JC / Railbird

Monzante’s Legacy

It’s been more than a week since the Louisiana Racing Commission concluded its investigation into the death former Grade 1 winner Monzante at Evangeline Downs in a $4,000 claiming race on July 20, determining that all regulations and safeguards had been followed and that there was no action to take. The furor that followed his euthanization, which began subsiding as details of Monzante’s circumstances and final injury became known, has abated.
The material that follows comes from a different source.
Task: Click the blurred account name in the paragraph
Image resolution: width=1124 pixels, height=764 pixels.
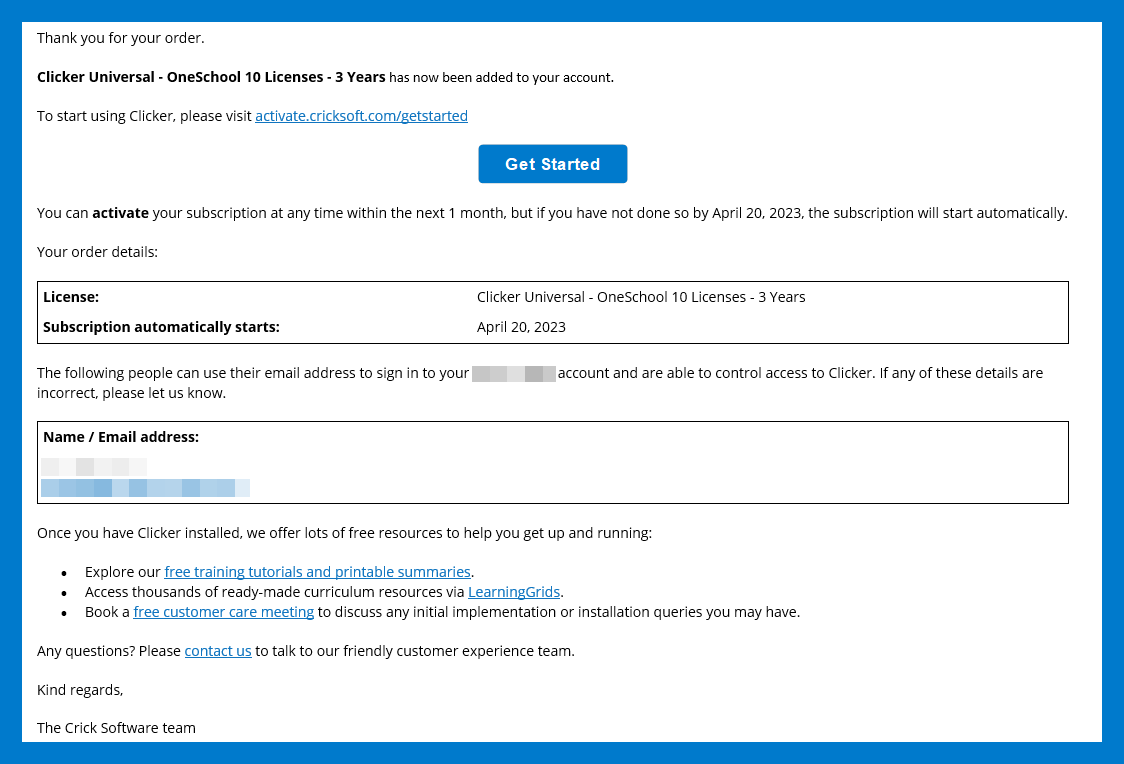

But Monzante’s fate still reverberates. Sometimes explicitly, as in Esther Marr’s OTTB Spotlight on Sandburr, retired at 10 when he became uncompetitive at the $25,000 claiming level, and sometimes quietly in the thoughts of those for whom he became a symbol of the holes in racing’s safety net. He crossed my mind while reading Jay Hovdey’s column about the 1973 Whitney, which ends with trainer Allen Jerkens reminiscing about the retirement of Onion:

“We gave him the whole year off and then brought him back, and he won a couple of races, for $25,000 or something like that. We never ran him real cheap. Eventually he went to the owner’s farm, where he had a nice field with all the other old geldings. He lived to be 26.”

We never ran him real cheap … he lived to be 26. An echo across decades, of the decisions that humans make, and the consequences that horses bear.